That phrase might not mean much to the casual Fast & Furious viewer, but for the many who participated in the #JusticeForHan social media campaign, it represents that rare thing – a major studio actually listening to what its fans really want. The campaign, which was started by LA Times film reporter Jen Yamato before gaining widespread support, sought to right a karmic wrong in the Fast & Furious universe. At the end of the sixth film, we’d learnt that Han’s fiery death was the handiwork of Jason Statham’s vengeful assassin Deckard Shaw – yet by the conclusion of the eighth film, Shaw was being welcomed with open arms into the ever-expanding Toretto family.
Fans felt this redrawing of Shaw’s character as a hero besmirched the legacy of Han, who had been the cool, stoic heart of the series. We’d seen him teach a boy racer how to drift; we’d seen how indispensable he was to the Toretto crew; we’d seen him find the love of his life and lose her violently – and now we were being asked to forgive his murderer?

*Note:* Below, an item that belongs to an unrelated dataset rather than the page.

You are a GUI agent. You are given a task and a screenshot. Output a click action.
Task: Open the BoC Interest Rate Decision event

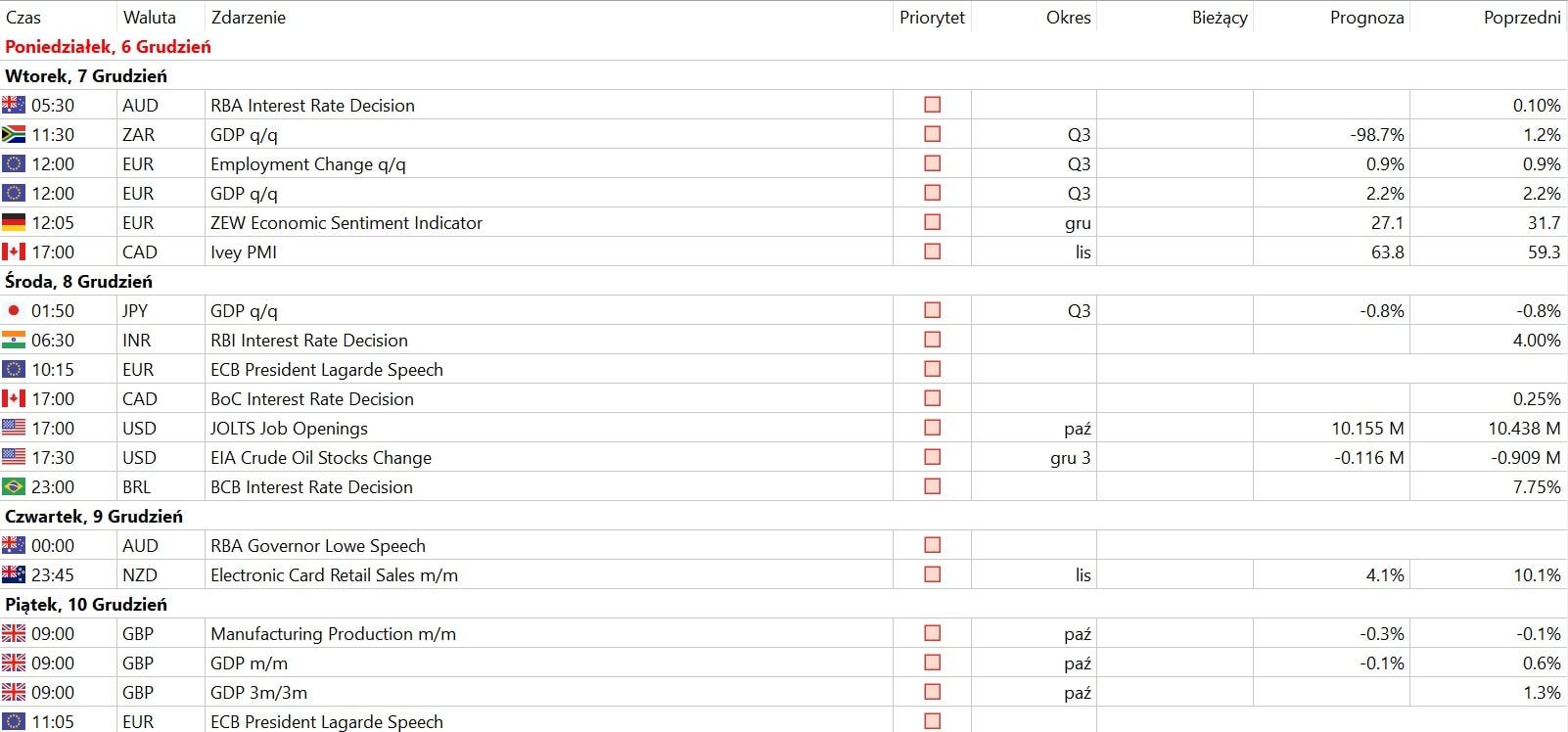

Nobody understands how much Han matters to people more than Sung Kang himself. When we meet on the Universal Studios backlot, he tells me the #JusticeForHan campaign was “an honour”, and one that felt to him like an extension of the love and affection he regularly receives from Fast & Furious fans. “When I talk to young folks about why Han is so dear to them, they say he’s a guy that you feel you could just invite into your garage and share your story,” he explains. “He won’t judge you on how expensive your car is. He’ll take care of you, he’ll have some cool stuff lying around and he’ll probably be able to get you into the nightclub next door. He’s like an older brother – somebody that you grew up with.”
No wonder fans were so aggrieved by the aftermath of his death. When director Justin Lin heard about the campaign, he was too. “I give 100 per cent of the credit for Han being back to the fans,” says Lin, who is also returning to the series for the first time since Fast & Furious 6. “When I was gone, I didn’t know what was happening [in the films], and then I started seeing #JusticeForHan and thought: ‘Is this my Han?’ When I looked into it I was equally baffled and upset. I think he was one of the most beloved characters, and the way it was handled just felt really disrespectful.”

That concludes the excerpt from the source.